The Athletics Federation of India (AFI) has not covered itself in glory by defaming and maligning marathoner O.P. Jaisha. The federation’s response, that she and her coach denied water or refreshments during her marathon run at the Rio Olympics, seems flimsy prima facie. A person running 42 km in 42 centigrade temperature and not accepting personalized drinks—somehow it doesn’t just add up.

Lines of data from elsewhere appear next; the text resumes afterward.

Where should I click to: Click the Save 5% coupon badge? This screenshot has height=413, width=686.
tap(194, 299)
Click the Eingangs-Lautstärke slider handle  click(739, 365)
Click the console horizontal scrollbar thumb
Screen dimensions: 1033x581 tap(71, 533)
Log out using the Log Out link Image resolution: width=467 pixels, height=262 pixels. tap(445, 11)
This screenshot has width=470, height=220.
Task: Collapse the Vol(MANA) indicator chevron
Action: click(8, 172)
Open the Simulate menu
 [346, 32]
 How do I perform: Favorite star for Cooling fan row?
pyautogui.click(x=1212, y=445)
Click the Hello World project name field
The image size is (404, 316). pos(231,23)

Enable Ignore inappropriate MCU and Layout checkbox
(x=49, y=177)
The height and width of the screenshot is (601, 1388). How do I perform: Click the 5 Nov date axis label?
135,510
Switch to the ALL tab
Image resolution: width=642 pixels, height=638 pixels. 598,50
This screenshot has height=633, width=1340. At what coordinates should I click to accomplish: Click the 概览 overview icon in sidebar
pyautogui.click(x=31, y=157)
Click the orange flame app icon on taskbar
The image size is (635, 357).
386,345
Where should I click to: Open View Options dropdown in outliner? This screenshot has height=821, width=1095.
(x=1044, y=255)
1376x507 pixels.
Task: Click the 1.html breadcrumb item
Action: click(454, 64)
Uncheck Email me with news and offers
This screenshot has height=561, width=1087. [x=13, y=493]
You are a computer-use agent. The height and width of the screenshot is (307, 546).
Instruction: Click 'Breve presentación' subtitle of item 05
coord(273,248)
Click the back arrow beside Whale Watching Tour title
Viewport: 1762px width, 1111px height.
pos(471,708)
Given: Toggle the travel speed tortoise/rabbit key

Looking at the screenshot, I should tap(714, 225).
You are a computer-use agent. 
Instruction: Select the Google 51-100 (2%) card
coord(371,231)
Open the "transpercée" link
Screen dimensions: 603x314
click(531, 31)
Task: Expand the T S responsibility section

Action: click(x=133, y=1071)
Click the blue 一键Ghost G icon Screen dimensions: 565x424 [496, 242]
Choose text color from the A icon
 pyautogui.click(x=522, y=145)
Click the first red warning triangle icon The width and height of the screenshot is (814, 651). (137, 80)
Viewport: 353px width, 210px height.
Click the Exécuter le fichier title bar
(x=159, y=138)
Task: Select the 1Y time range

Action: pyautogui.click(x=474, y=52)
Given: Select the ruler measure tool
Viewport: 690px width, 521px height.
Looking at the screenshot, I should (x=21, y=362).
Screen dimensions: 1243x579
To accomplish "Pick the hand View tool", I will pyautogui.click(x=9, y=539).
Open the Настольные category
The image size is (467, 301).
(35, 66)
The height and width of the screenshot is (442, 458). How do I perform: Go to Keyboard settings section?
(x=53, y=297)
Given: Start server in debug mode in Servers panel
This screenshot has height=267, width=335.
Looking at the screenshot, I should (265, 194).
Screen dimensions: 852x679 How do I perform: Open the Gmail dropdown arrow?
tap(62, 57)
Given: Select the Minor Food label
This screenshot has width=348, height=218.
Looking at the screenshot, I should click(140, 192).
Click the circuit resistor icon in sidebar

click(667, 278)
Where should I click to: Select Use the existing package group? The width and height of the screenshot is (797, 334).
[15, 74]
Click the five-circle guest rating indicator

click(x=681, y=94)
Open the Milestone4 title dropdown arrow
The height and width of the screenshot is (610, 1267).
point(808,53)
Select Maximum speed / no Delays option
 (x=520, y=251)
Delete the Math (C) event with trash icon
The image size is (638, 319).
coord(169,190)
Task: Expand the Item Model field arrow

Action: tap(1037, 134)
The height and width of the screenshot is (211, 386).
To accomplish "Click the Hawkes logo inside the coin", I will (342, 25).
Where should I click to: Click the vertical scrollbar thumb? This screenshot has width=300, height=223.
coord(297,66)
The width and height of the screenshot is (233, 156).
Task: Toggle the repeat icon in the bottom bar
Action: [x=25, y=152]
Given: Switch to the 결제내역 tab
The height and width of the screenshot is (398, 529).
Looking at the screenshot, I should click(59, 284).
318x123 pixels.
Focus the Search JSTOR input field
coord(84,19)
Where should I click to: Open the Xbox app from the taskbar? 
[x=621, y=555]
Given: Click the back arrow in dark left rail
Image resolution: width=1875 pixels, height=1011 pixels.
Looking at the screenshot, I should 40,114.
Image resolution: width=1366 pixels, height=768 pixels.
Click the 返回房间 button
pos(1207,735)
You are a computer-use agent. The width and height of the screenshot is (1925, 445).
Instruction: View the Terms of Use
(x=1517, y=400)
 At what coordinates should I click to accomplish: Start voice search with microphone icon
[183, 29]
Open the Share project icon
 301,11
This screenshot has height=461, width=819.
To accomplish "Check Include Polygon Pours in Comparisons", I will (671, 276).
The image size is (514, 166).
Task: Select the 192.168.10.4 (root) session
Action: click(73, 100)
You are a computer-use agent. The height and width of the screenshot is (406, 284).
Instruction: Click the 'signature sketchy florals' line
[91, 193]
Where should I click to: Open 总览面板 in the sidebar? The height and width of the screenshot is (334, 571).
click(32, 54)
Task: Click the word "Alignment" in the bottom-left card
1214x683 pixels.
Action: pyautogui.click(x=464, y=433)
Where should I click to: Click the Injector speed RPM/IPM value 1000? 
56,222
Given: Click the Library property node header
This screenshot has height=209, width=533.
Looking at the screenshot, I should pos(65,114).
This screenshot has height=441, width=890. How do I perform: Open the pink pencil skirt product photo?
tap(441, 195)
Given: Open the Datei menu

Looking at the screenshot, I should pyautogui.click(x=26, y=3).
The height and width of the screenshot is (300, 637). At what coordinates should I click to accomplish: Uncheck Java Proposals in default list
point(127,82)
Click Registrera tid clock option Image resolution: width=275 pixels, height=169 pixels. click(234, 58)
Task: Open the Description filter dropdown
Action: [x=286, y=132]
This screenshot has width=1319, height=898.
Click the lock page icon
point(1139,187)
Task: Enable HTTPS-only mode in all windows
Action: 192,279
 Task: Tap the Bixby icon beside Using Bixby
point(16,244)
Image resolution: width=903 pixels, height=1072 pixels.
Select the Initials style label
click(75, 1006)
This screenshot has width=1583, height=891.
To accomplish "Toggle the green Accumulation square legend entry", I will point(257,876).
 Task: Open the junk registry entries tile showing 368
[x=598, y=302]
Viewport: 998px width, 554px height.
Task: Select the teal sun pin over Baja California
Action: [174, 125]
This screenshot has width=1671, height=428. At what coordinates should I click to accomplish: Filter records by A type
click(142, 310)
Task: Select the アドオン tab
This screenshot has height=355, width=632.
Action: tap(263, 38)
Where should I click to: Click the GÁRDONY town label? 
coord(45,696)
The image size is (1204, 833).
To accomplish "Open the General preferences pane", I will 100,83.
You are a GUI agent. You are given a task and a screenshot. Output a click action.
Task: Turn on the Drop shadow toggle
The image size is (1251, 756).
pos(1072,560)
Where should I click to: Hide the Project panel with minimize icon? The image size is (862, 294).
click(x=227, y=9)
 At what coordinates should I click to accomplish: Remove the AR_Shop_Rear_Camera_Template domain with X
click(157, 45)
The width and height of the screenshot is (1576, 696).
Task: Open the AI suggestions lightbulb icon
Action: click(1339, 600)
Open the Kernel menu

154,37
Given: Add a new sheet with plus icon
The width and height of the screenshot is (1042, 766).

The AFI’s arguments are actually excuses, and lame ones at that. Do you ask marathoners if they need personalized drinks? Isn’t it obvious that they would need some refreshments? And even if Jaisha and her coach had refused the drinks for whatever reasons—e.g., language and naivete—wasn’t it the duty of the AFI to provide them water nonetheless? Would cricket authorities allow a batsman to play without safety gear if he expressed the desire to do that? What were the AFI’s 16 officials expected to do in Rio anyway? Assist sportspersons? Or enjoy the joie de vivre the city is famous for?
It is clear as day that the AFI failed miserably in its duty; its failure could have actually cost Jaisha her life. And now it is insinuating that the Kerala athlete is playing some dirty game or perhaps aiming at cheap publicity. “We fail to comprehend why Ms Jaisha, who has been nurtured and trained with relentless dedication by the foreign expert and the AFI for years, chose to state incorrect information in her interview to a section of the media,” it said in a statement.
Notice the condescending attitude: ‘We did so much for you, and you are peddling lies against us.’ What remained unsaid but was very much evident from the statement was: ‘Thou shalt not tell on us.’ Evidently, the AFI bosses are intimidating her.
The AFI seems to have succeeded in convincing (coercing?) another marathoner, Kavita Raut, to toe its line. She said, “AFI provided all facilities, have no complaint against them. I can only speak for myself, I was offered energy drinks, etc., by the officials before the marathon but I had refused. O.P. Jaisha and her coach didn’t join the Assemblies so maybe that’s why they didn’t know about keeping a personal water bottle [at the designated station].”
It is quite clear that the AFI has decided to go on the offensive. So, secretary C.K. Valson accused Jaisha of not just bad performance at Rio but also of duplicity: “She underperformed in the marathon, maybe that’s why she has thrown this blame.”
In other words, everybody is wrong—sportspersons, coaches, maybe also the Rio organizers—but not India’s sports organizations and the self-serving officials running them. It needs to be mentioned that former Indian Olympic Association secretary general Lalit Bhanot, who is facing charges related to the Commonwealth Games Scam, was recommended in June 2015 by the AFI for election to the post of vice-president of the Asian Athletics Association. Bhanot, who was associated with the AFI for a decade, was duly elected to the post. Such are the antecedents of the AFI.
And it is hurling vile charges at the athlete who risked her life to ensure that the image of her nation doesn’t get sullied: she kept running till she finished the race, despite the severest strain her body felt. Till date, she has not recovered from that day’s ordeal.
Instead of commending her for her heroic exertion, the federation is trying to demean and humiliate her.
The Sports Ministry has set up a two-member committee to probe the allegations made by Jaisha. The panel comprises Joint Secretary (Sports) Onkar Kedia and Director (Sports) Vivek Narayan.
This is a typical sarkari trick to defuse a crisis. Since it is obvious that the AFI bosses have failed Jaisha, a failure that could have had dire consequences for her, the proper response should be the dismissal of the entire federation and, if the need be, legal action against them. They have made it clear that they would not resign out of shame or remorse, for they are shameless and insolent.
Tough action against them will also help Sports Minister Vijay Goel, facing flak and ridicule for his selfie adventures, redeem himself.